DATASET EXTRACT>
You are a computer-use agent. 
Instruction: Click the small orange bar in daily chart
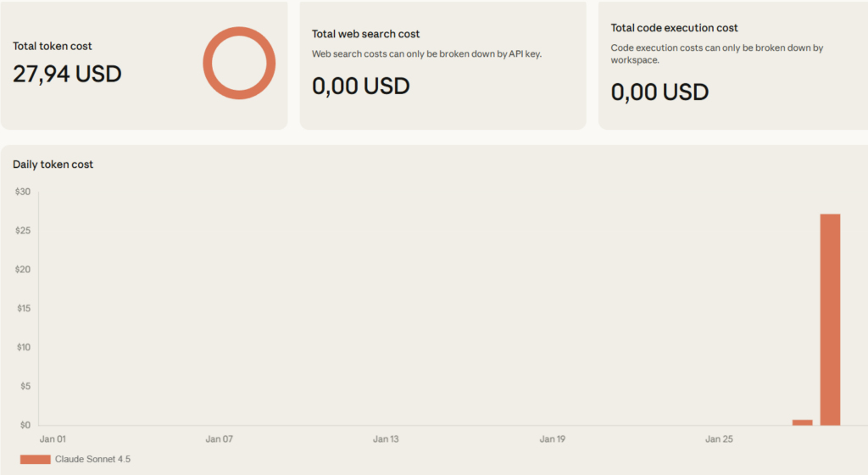[x=802, y=422]
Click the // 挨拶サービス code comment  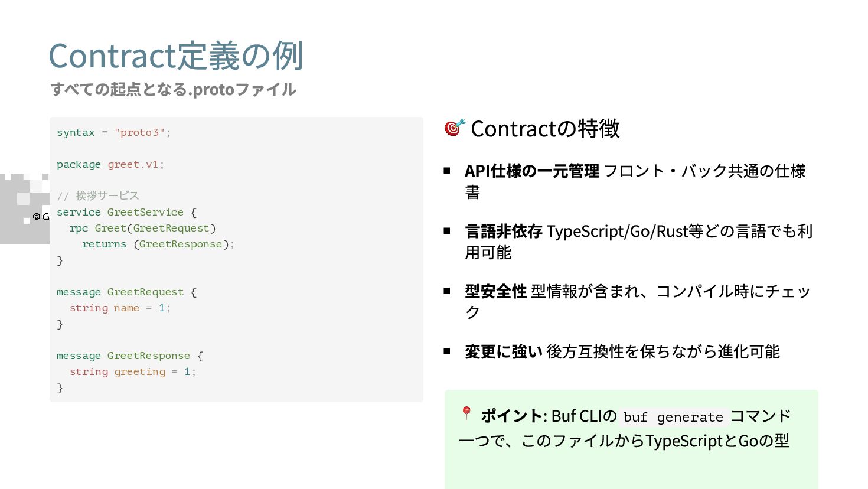pyautogui.click(x=98, y=195)
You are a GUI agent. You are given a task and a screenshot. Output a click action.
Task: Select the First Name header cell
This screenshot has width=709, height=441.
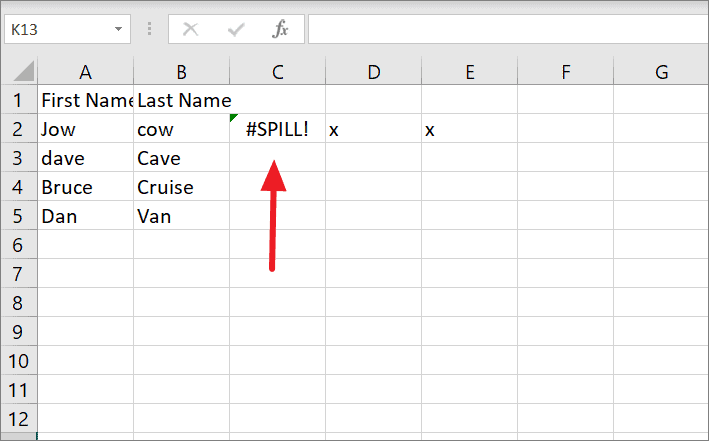(85, 100)
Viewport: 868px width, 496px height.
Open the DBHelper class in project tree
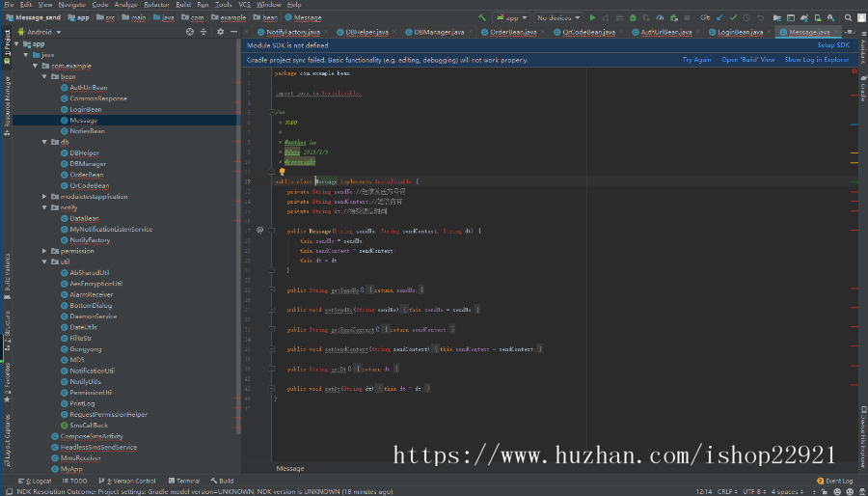84,152
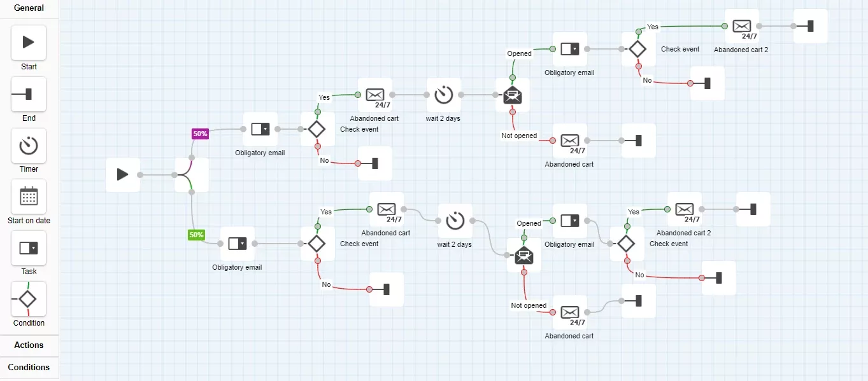Click the green 50% split label
The width and height of the screenshot is (868, 381).
coord(196,235)
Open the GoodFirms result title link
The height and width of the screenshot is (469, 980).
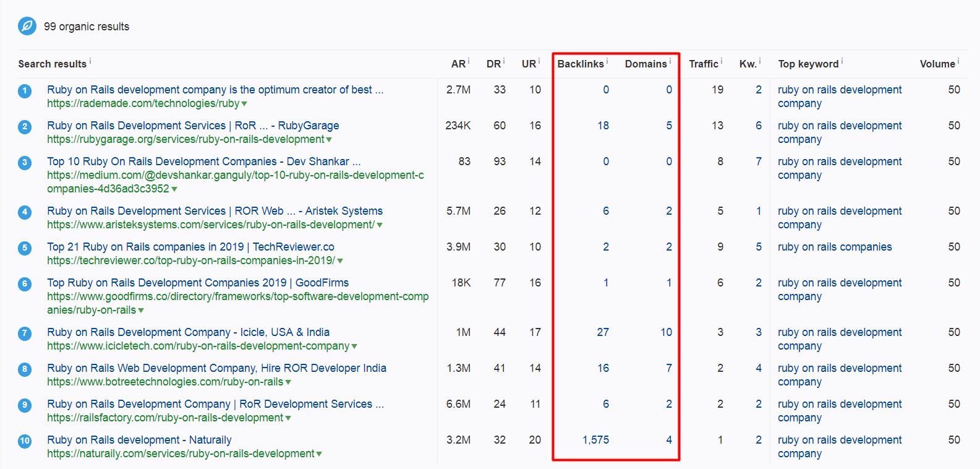[198, 283]
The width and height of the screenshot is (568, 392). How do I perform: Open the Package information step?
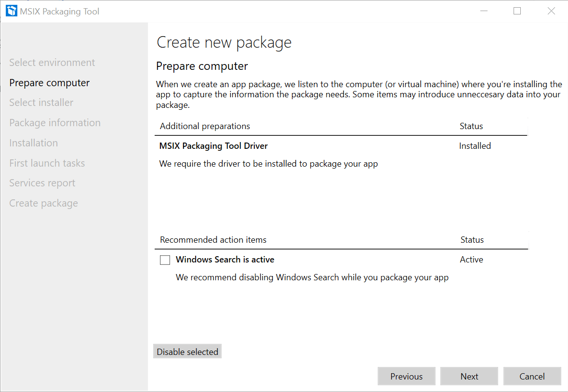tap(54, 123)
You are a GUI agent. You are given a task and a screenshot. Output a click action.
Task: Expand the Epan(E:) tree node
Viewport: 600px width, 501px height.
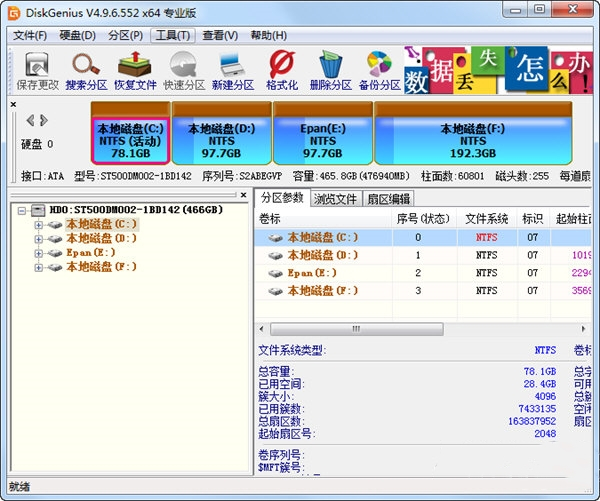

WHAT YOU WILL DO>
All lines from the one with "The width and height of the screenshot is (568, 392)." through the end of the records above must be reproduced exactly, both ends included, and the pictures must be left out.

EXERCISE OUTPUT>
The width and height of the screenshot is (568, 392). How do I perform: Open the Package information step?
tap(54, 123)
You are a GUI agent. You are given a task and a screenshot. Output a click action.
Task: Expand the Epan(E:) tree node
Viewport: 600px width, 501px height.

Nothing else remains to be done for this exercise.